O
soigné, doux-amer
indie rock
A écouter : Green Aisles, Out of Tune, All the Same
La dernière fois que j’ai entendu quelqu’un me dire qu’il trouvait le disque que j’écoutais mou c’était avec Ok Computer (1997) de Radiohead. La comparaison avec le trio américain Real Estate tourne court rapidement pourtant : tandis que le quintet anglais décrit l’aliénation et la paranoïa, nous sommes avec Real Estate en territoire plus confortable. Martin Courtney, guitariste et vocaliste de ce groupe de rock spacieux et un peu psychédélique, expliquait que le contenu de Days est inspiré par des personnes et des atmosphères rencontrées pêle-mêle dans leur ville du New Jersey, Ridgewood. Nous sommes donc, auditeurs, intégrés dans le quotidien de ce groupe (nombreux) des personnes qui vivent en banlieue de New York ; nous pénétrons leurs résidences, leurs immeubles. A l’écoute de l’album, on a bien envie de garder à l’esprit le nom de Ridgewood, comme d’autres se gardent Fall Creek, Wisconsin (Bon Iver) ou Aberdeen, Washington DC (c’est une devinette facile) quelque part. C’est l’exploration de l’âme d’une banlieue par trois jeunes hommes en chemises à rayures (= milieu plutôt aisé), d’une campagne en marge, où le regard fuyant de rencontre qu’un horizon de petits immeubles blancs. Ce n’est pas extrapoler que de trouver le visuel de pochette parfait pour ce que le groupe nous raconte, lors de belles narrations douces-amères comme Three Blocks ou Out of Tune, ou avec leurs seuls instruments, dans la langueur automnale du surf rock east coast instrumental de Kinder Blumen.

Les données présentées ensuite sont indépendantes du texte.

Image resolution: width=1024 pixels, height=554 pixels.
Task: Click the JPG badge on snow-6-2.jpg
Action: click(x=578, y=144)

C’est le projet indie parfait, dont l’imaginaire prend sa source dans l’étalement des grandes villes, sans une once du glamour qui caractérise celles-ci. Leur patronyme même, « immobilier » littéralement, renforce cette idée qu’il s’agit de la musique des banlieues pavillonnaires, le genre de futur à priori peu excitant qui peut devenir poésie, comme il y avait eu pour Radiohead la poésie des embouteillages. Et ce que suggère le titre de leur album, Days, ce sont ces journées qui s’étirent à l’envi, avant que n’arrive le crépuscule, que le temps ne se compresse. Ce sont les histoires laissées de côté par ceux qui quittent leur foyer le matin et ne le retrouvent que le soir. D’autres pensaient qu’il ne se passait rien dans ces résidences presque vides ; Real Estate donne un sens à ces maisons-témoin pendant que les gens les quittent et les réintègrent, un sens au temps passé dans l’attente et la distance. Comment trouver une proximité, une chaleur humaine dans “All those wasted miles/All those aimless drives” ? La réponse, dans la même chanson, Green Aisles : « The phone lines/The street lights/Led me to you/And if you just sit tight i’ll be there soon » La morale slacker d’anthologie: “Our careless lifestyle/it was not so unwise” Et lorsque les foyers sont abandonnés à la nuit, les errements de Real Estate se réitèrent : “The night is just another day”, sur All the Same, la chanson qui boucle un cycle quotidien émotionellement fascinant.
La musique de Real Estate peut sembler manquer de dynamique. Ils sont seulement paisibles, c’est ce qui en fait un groupe à part. All the Same termine un album idyllique, et montre bien quelle utilisation ils font de cette tranquillité ; la batterie marque le tempo de façon entêtante, les guitares produisent un groove ondulant, puis se mettent à ralentir jusqu'à l’accord final. On retrouve ce que Real Estate véhicule par leurs mots dans la subtilité de leur jeu : les lignes de basse et les entrecroisements fluides des guitares qui se marient avec allant à la rythmique pour produire un effet lancinant, exploratoire et finalement réparateur. Ils gardent toutes leurs qualités dans les sursauts plus enlevés de Easy, It’s Real ou Municipality. Les refrains astucieux et entraînants comme l’absence, parfois, de tout changement de direction durant plusieurs minutes (tel un long travelling) tout cela dans ce qui dénote d’un goût prononcé pour les mélodies classiques et engageantes, démontre une habileté de construction qu’on ne leur reconnaîtra sans doute pas assez. La comparaison avec les Feelies, groupe du New Jersey démembré en 1992 dont le Crazy Rythms (1980) a laissé une marque dans l’histoire rock des marges, est pleinement méritée. Chemises et paires de lunettes inclues.